Have you ever wondered about those pesky FICA taxes that show up every paycheck? These are federal payroll taxes collected under the Federal Insurance Contributions Act (FICA). These taxes are used to support Social Security and Medicare. My employer denotes them as FICA-OASDI (Old-Age, Survivors, and Disability Insurance) and FICA-HI (Hospital Insurance), respectively.
Calculating Your FICA Taxes
The Social Security portion of the FICA tax is a flat 6.2% of gross compensation for wage earners, whereas the Medicare portion of the tax is 1.45%. These taxes are levied on both the employee and employer so, for every dollar taken from your paycheck, your employer is also paying a dollar. Of course, if you’re self-employed, you are both employer and employee. As such, these tax rates are effectively doubled to 12.4% and 2.9% for Social Security and Medicare, respectively.
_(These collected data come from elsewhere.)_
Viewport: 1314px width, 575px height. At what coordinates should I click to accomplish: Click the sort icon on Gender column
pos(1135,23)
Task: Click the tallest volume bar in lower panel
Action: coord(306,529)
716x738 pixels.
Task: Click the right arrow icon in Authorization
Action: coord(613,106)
The good news here is that, if you make enough money, the Social Security tax goes away. In 2006, the Social Security threshold was $94, 200. In 2007 it was $97, 500, and in 2008 it was $102, 000. Thus, every dollar over $102k that you earned in 2008 is free of the 6.2% (or 12.4%) FICA-OASDI tax, though it’s still subject to the 1.45% (or 2.9%) FICA-HI tax.
While your employer should be aware of this cutoff and automatically stop withholding FICA-OASDI when you pass the threshold, you should keep an eye on them just to be sure. Also, if you work multiple jobs, or change jobs mid-year, you have to be especially careful, as each employer has no idea what’s going one elsewhere. If you pass the threshold in aggregate, they’ll withhold too much. The good news is that you can claim the overage back when you file your income taxes.
While nothing in life is certain except for death and taxes, it’s actually possible to get out of paying FICA taxes, but only under very specific circumstances. As it turns out, students that are enrolled half-time (or more) at a university and who are also working part-time for that university are exempt from FICA payroll taxes. Aside from that, you’re on the hook for these taxes.